◆ **DOCUMENT SEGMENT**:
Skip to content

codefromkarl/llm-do

 
 

Repository files navigation

llm-do

Package prompts with configuration to create executable workers.

A worker is a promptogram: prompt + config + tools. Promptograms are self-contained, versioned units you run from the CLI or call from other workers.

Why llm-do?

Tight context. Each worker does one thing well. No bloated multi-purpose prompts that try to handle everything.

Composability. Workers call other workers like functions. Build complex workflows from simple, focused building blocks.

Guardrails by construction. Security is enforced in code—sandboxes prevent path traversal, attachment policies prevent resource exhaustion, tool approvals gate dangerous operations. Not suggestions the LLM might ignore.

Progressive hardening. Programming with specs (prompts) is powerful for bootstrapping. But as systems grow and compose many parts, stochasticity becomes a liability—especially in key areas. So you progressively harden: replace workers or extract operations to tested Python code.

Quick Start

# Install
pip install -e .

# Set your API key (choose one)
export ANTHROPIC_API_KEY="sk-ant-..."
# or
export OPENAI_API_KEY="sk-..."

# Set a default model (cheap and fast)

◆ **LISTED RECORDS**:
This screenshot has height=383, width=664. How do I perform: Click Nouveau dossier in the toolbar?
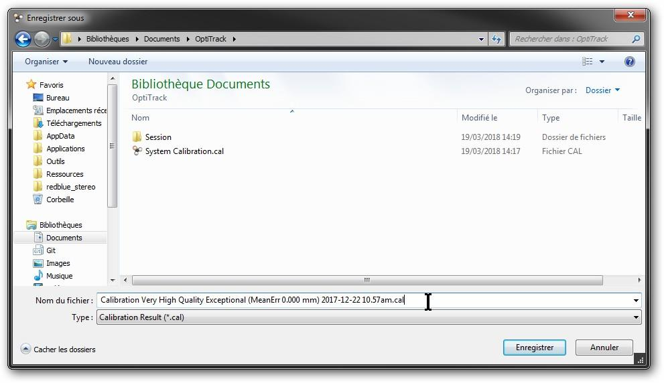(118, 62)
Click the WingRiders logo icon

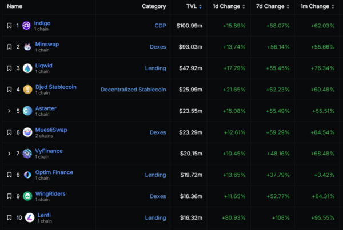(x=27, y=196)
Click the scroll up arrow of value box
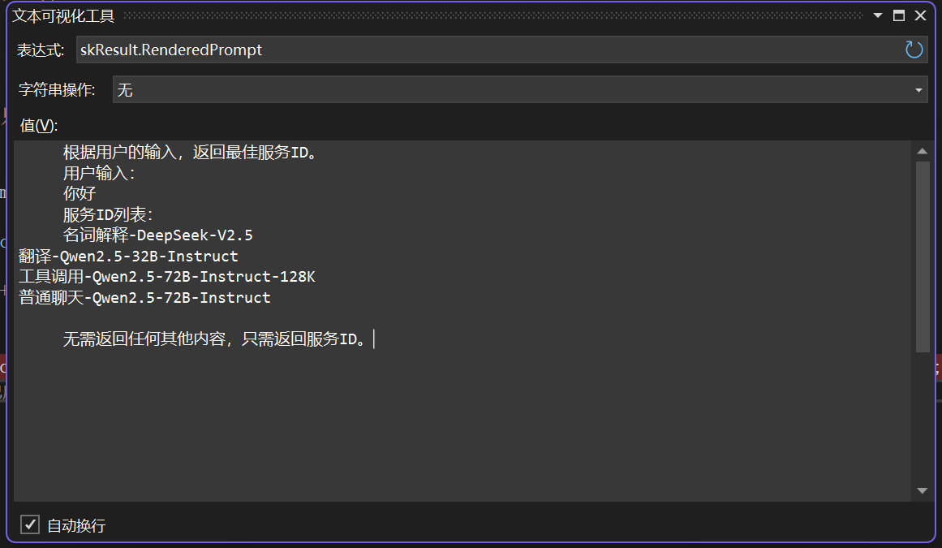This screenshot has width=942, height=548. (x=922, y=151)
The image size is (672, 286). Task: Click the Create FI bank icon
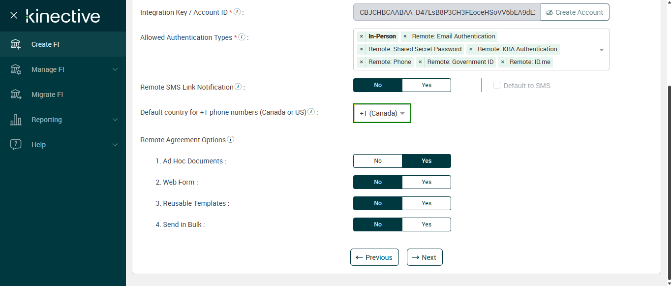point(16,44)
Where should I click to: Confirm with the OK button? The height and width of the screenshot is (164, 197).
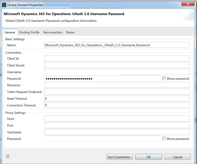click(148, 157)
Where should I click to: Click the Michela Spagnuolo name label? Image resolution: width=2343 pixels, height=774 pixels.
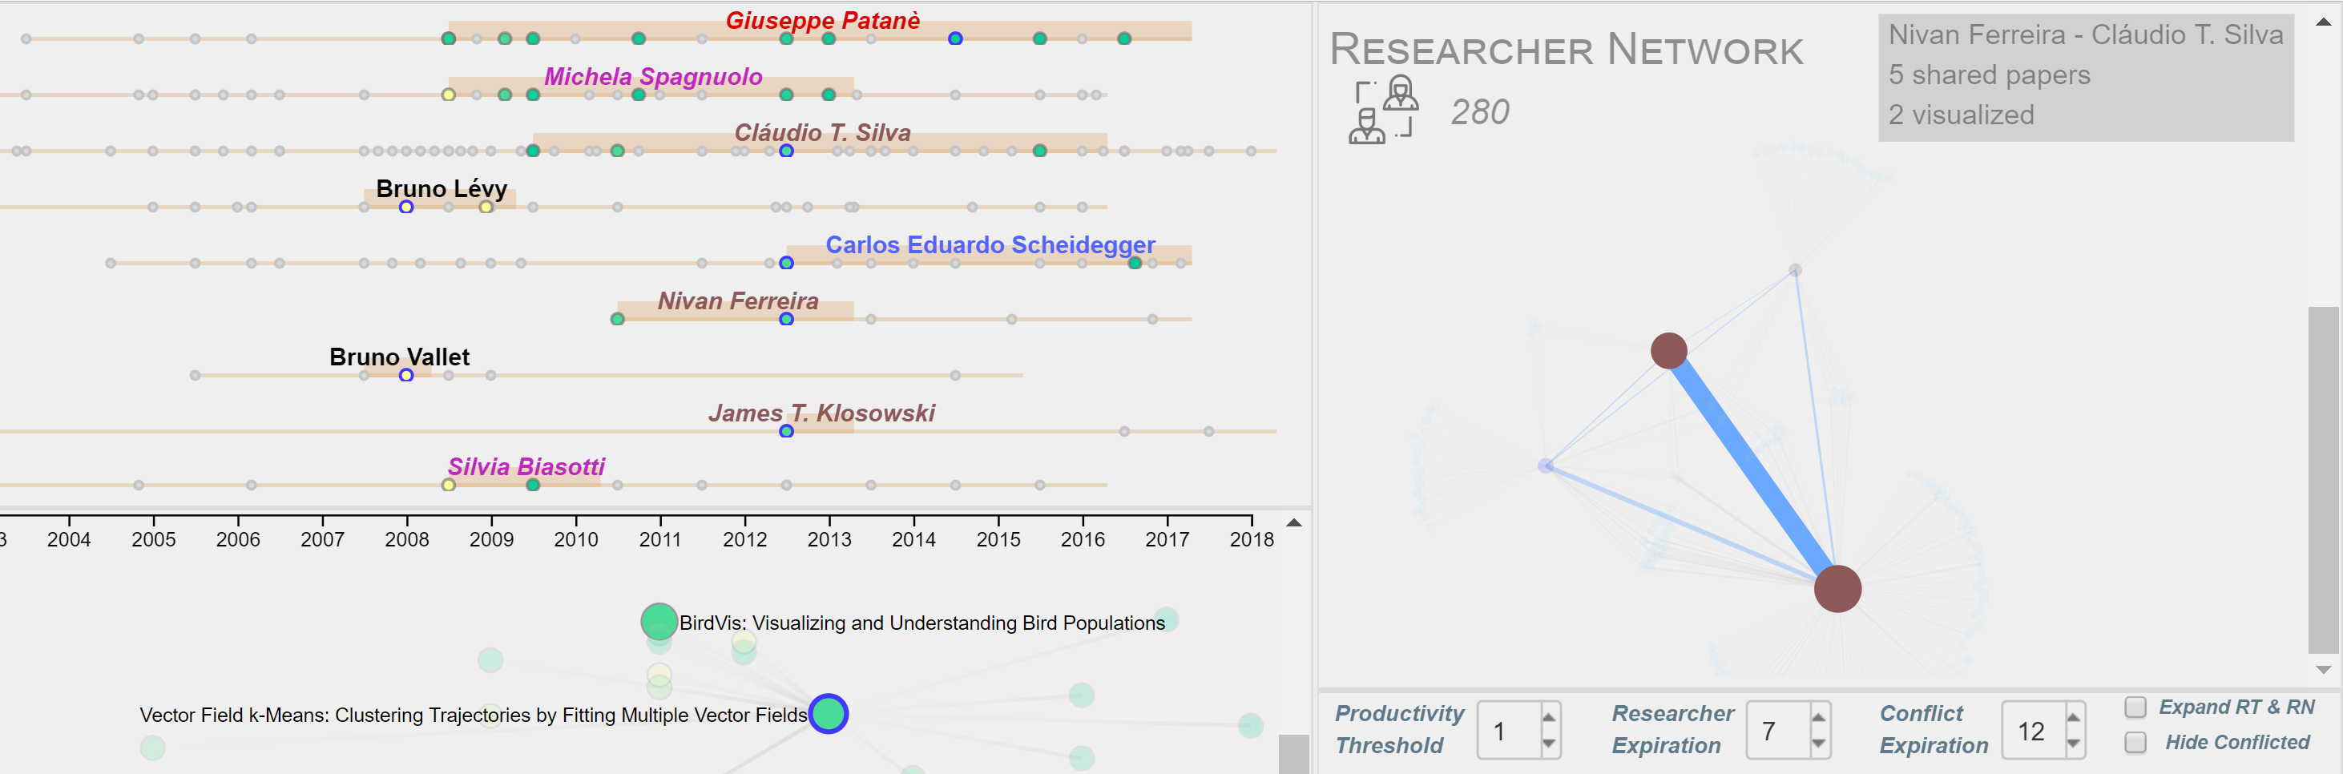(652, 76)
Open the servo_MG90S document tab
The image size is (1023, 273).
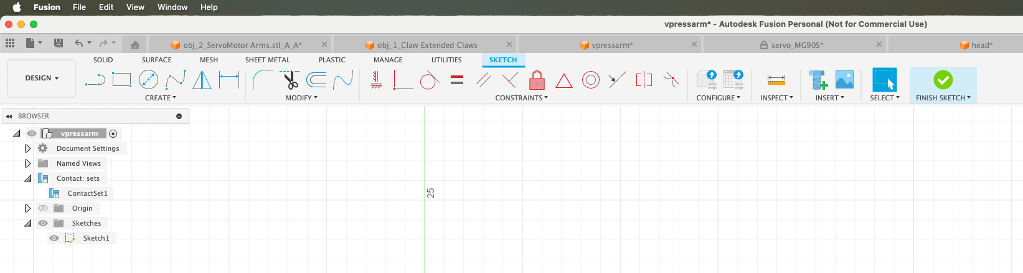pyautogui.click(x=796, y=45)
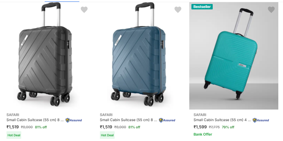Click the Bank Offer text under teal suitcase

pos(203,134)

---

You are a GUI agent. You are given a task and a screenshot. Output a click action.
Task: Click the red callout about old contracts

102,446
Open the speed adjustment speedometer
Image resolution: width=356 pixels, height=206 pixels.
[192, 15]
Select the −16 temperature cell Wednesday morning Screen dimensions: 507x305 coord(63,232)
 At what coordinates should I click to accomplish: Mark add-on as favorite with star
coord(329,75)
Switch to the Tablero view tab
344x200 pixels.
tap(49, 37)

---

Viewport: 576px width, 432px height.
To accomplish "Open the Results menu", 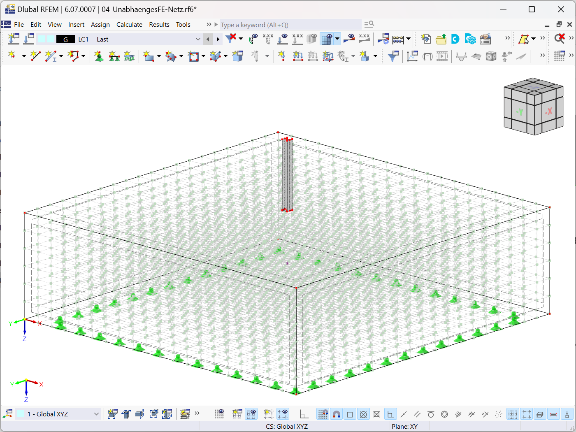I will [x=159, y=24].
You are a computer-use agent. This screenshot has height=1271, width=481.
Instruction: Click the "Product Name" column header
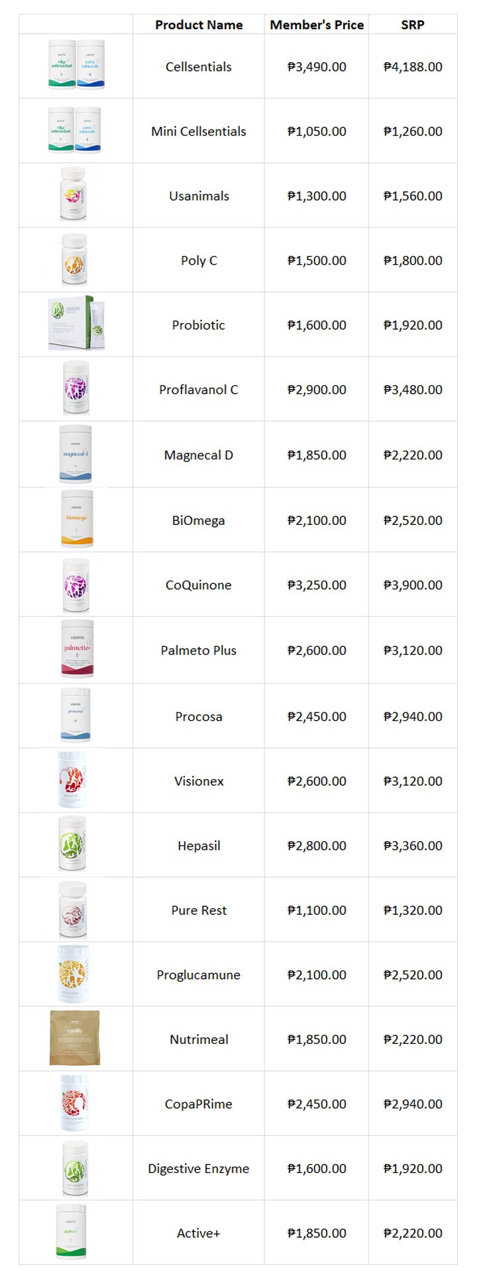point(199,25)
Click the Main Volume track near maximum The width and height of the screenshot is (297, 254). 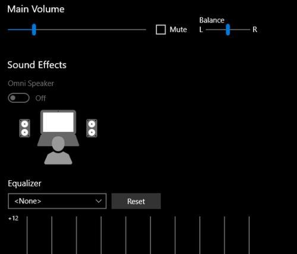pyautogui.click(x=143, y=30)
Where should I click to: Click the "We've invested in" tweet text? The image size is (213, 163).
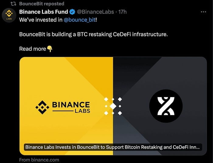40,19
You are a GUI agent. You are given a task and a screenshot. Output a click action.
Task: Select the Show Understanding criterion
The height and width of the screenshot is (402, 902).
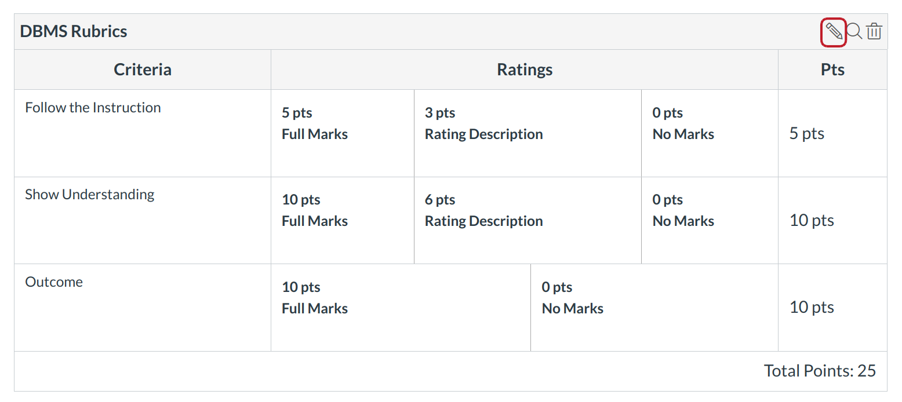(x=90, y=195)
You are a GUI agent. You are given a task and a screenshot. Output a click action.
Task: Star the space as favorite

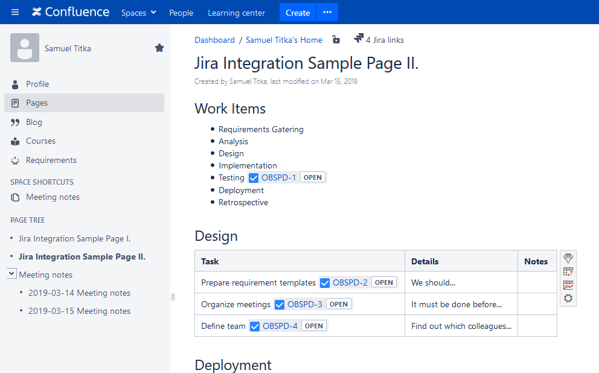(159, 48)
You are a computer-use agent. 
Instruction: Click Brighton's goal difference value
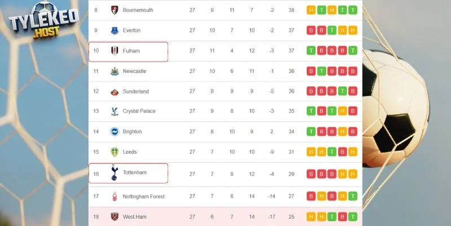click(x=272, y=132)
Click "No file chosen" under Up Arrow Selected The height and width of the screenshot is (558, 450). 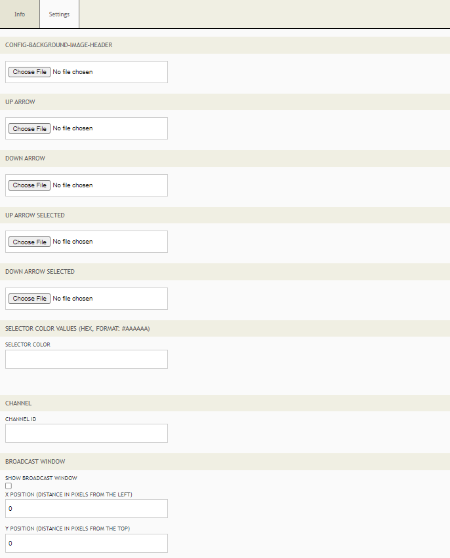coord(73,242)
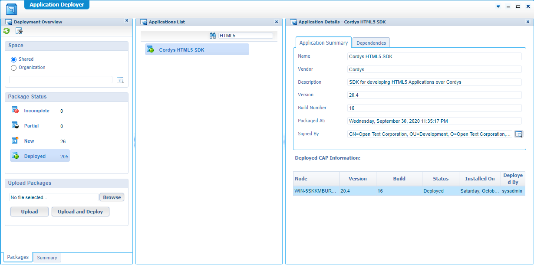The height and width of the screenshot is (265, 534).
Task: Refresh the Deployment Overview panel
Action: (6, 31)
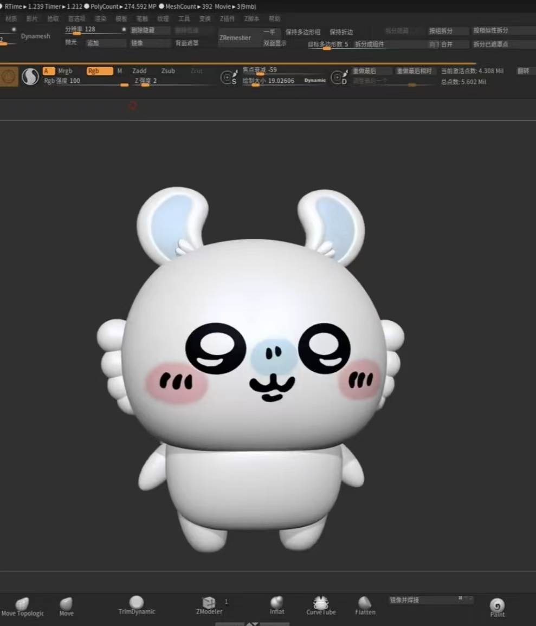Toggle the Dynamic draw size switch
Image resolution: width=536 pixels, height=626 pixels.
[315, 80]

◆ **PARTS OF THE EXERCISE**:
**1.** In the llm-do README, what three things make up a worker?
**2.** Write what comes next in the llm-do README, continuing from its last line.

◆ **ACTIVITY ANSWERS**:
**1.** A worker is made of a prompt, a config, and tools.

**2.**
export MODEL=anthropic:claude-3-5-haiku-20241022  # or openai:gpt-4o-mini

# Run a simple worker
cd examples/greeter
llm-do greeter "Tell me a joke" --model $MODEL

Model names follow PydanticAI conventions (e.g., anthropic:claude-sonnet-4-20250514, openai:gpt-4o).


Workers can do much more than simple chat: access files, call other workers, require approvals. Here's a real example that analyzes PDF pitch decks:

# workers/pitch_evaluator.worker
---
name: pitch_evaluator
description: Analyze a PDF pitch deck and return a markdown evaluation report.
attachment_policy:
  max_attachments: 1
  max_total_bytes: 10000000  # 10MB
  allowed_suffixes:
    - .pdf
---

You are a pitch deck evaluation specialist. You will receive a pitch deck PDF
as an attachment and must analyze it according to the evaluation rubric below.

Evaluation rubric:
{{ file('PROCEDURE.md') }}

...

Run it:

cd examples/pitchdeck_eval

llm-do pitch_evaluator --attachments input/deck.pdf --model $MODEL

# Or override configuration at runtime
llm-do pitch_evaluator --attachments input/deck.pdf \
  --set model=anthropic:claude-sonnet-4 \
  --set attachment_policy.max_total_bytes=20000000

Note: This example requires a model with native PDF reading (e.g., Anthropic Claude models). Not all models support PDF attachments.

More Examples

Check the examples/ directory for additional patterns:

  • greeter/ — Minimal conversational worker (shown above)
  • pitchdeck_eval/ — Multi-worker orchestration with PDF analysis (shown above)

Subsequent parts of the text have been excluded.